| WORK TO BE COMPLETED |
I need an exact copy of the lines from the one containing "Toggle dark mode with the moon button" through the end of the records, without any pictures.

| RECORDS FOR THE EXERCISE |

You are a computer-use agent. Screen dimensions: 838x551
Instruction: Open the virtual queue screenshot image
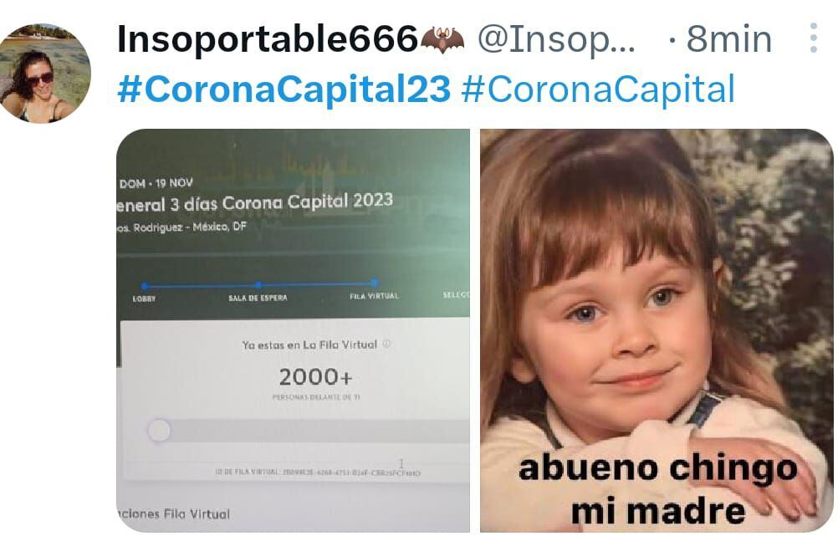293,330
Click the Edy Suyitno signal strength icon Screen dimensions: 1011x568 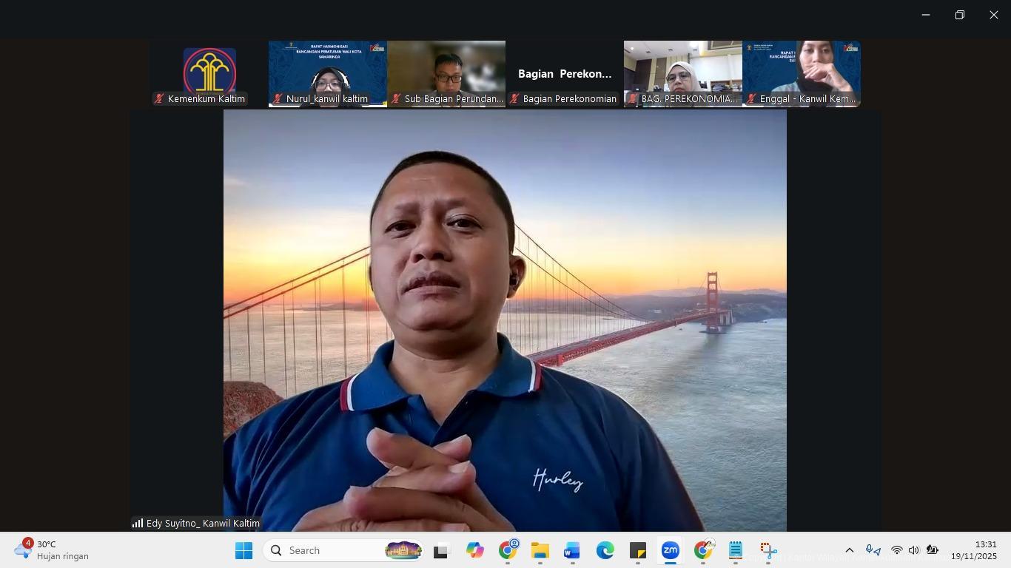pyautogui.click(x=138, y=523)
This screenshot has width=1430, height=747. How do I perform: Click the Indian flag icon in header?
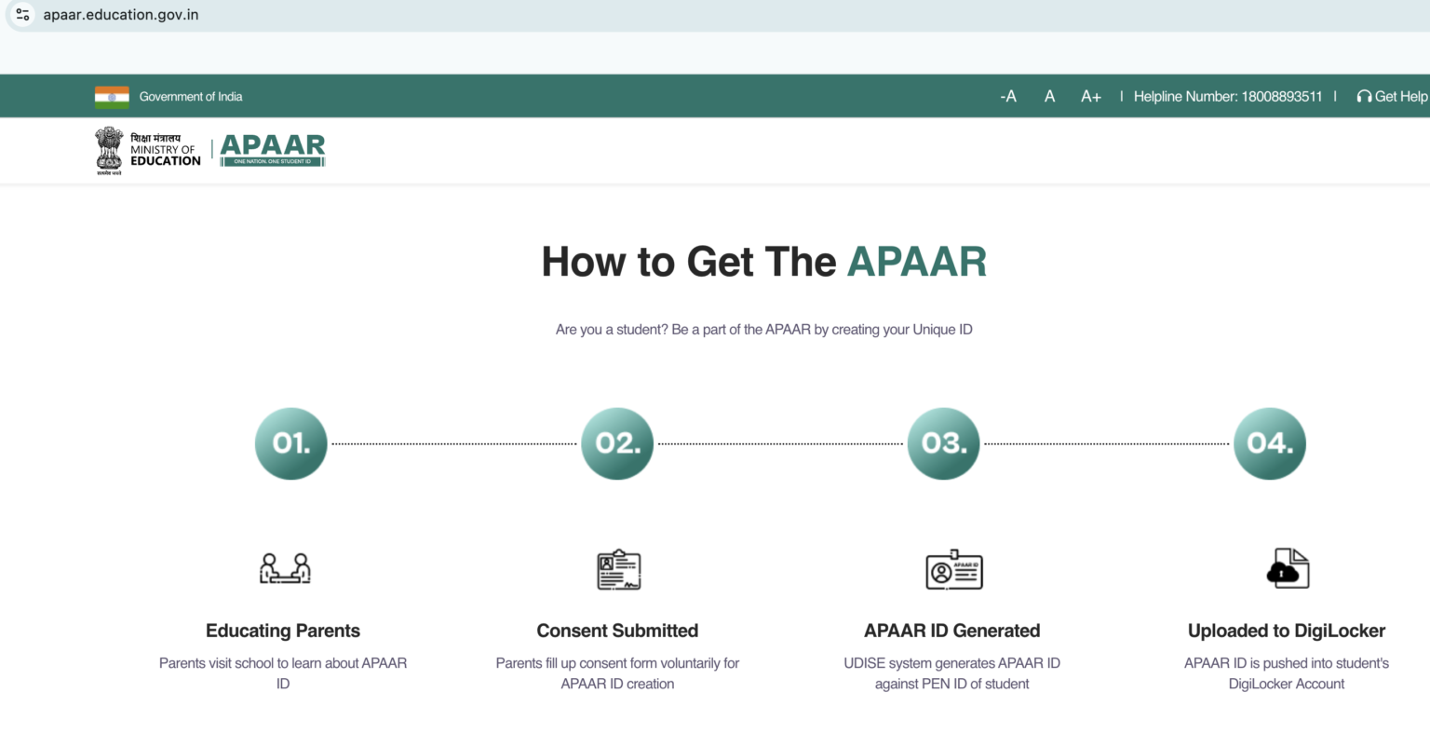(x=111, y=96)
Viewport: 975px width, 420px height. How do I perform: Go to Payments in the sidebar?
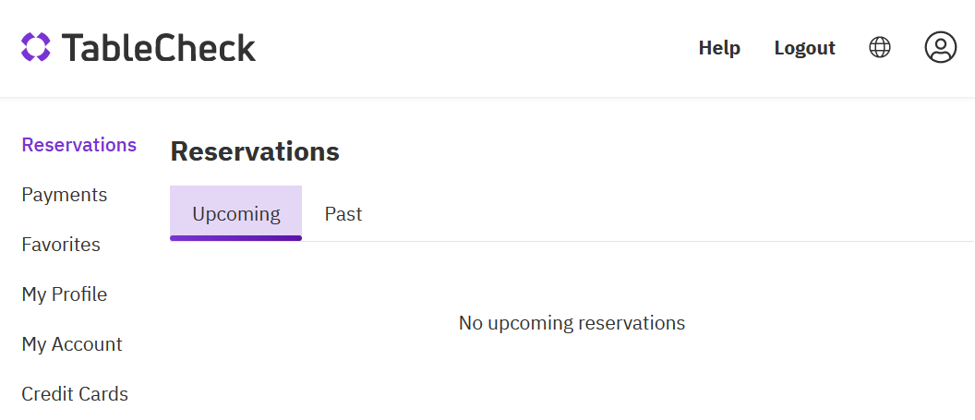point(65,195)

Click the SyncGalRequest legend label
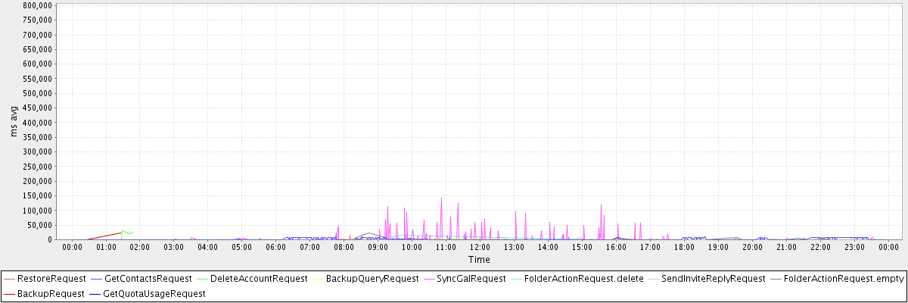(x=468, y=279)
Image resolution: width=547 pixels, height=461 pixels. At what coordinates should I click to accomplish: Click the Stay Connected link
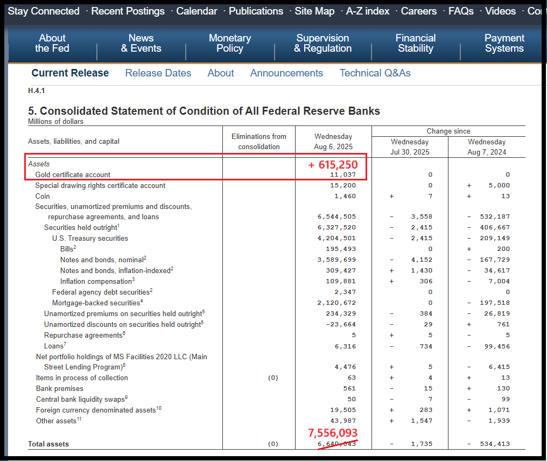click(44, 11)
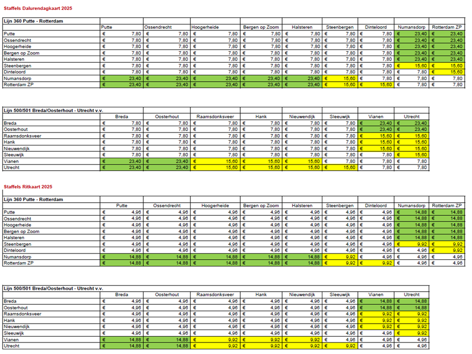Click 'Nieuwendijk' row label in Dalurendagkaart Lijn 500/501 table
Screen dimensions: 472x354
point(17,148)
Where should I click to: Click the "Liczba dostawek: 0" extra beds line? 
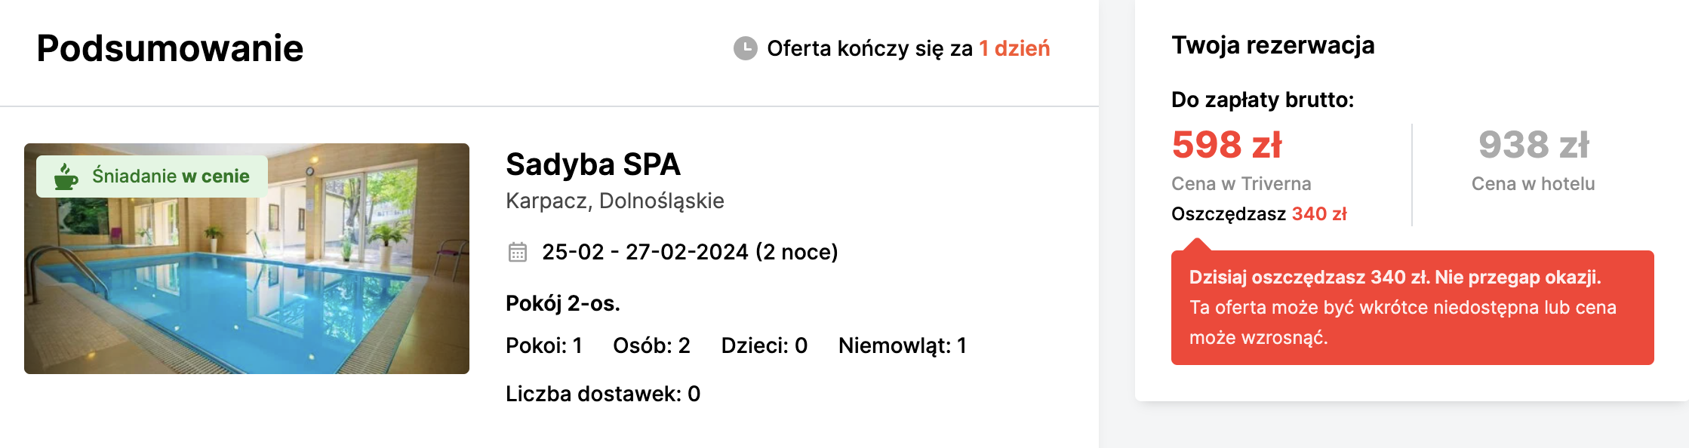point(603,394)
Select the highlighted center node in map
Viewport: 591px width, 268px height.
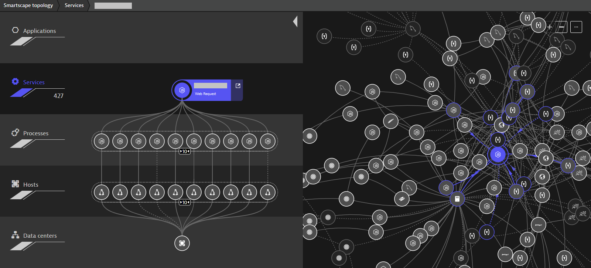pos(498,155)
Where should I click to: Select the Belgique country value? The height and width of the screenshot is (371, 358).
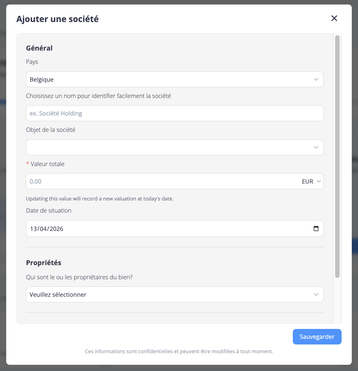pos(42,80)
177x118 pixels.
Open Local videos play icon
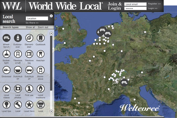click(6, 89)
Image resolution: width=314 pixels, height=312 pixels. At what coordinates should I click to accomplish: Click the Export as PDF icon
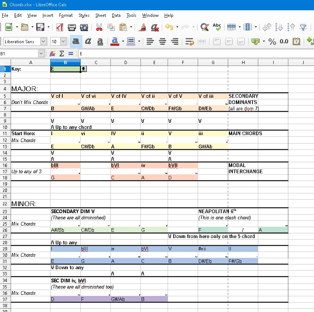coord(59,27)
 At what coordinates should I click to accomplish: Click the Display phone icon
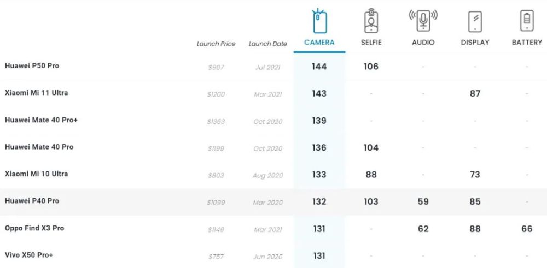(475, 21)
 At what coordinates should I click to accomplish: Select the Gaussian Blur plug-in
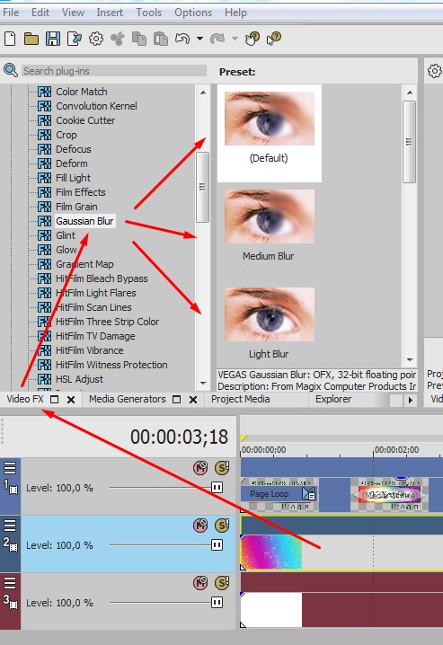click(84, 221)
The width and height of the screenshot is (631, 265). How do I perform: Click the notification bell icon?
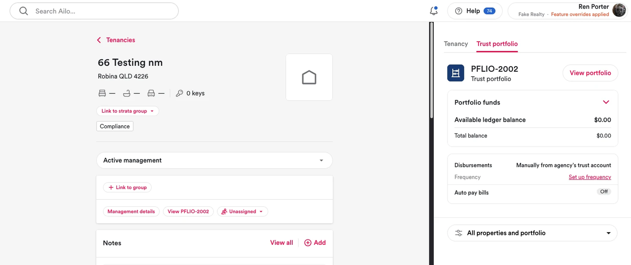click(433, 11)
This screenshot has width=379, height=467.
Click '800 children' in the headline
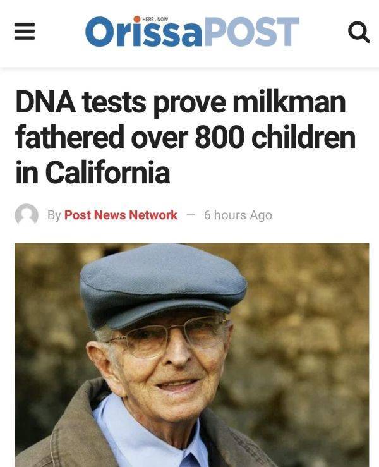click(x=275, y=137)
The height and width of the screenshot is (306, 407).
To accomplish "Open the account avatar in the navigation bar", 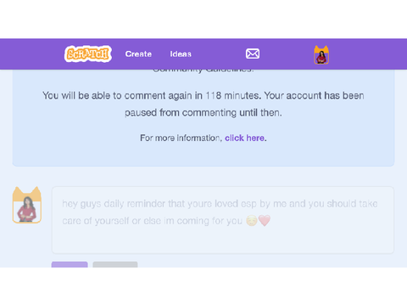I will pyautogui.click(x=321, y=55).
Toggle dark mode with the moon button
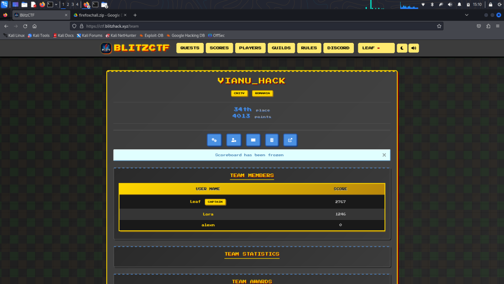Viewport: 504px width, 284px height. point(402,48)
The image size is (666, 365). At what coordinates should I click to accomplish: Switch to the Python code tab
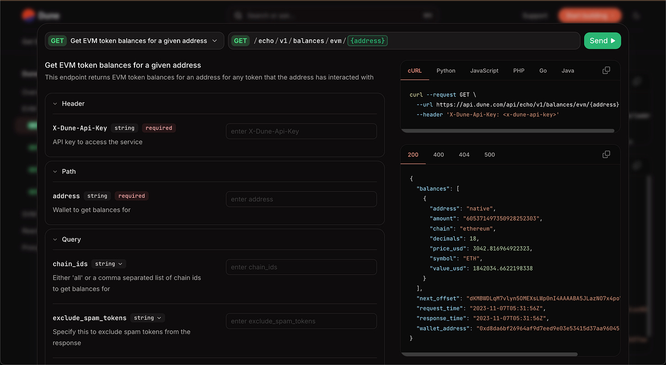(446, 71)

| SOLUTION FOR THIS TASK |
Toggle dark mode with the moon button
Viewport: 504px width, 284px height. point(402,48)
The image size is (666, 365). At what coordinates should I click to accomplish: Switch to the Python code tab
(446, 71)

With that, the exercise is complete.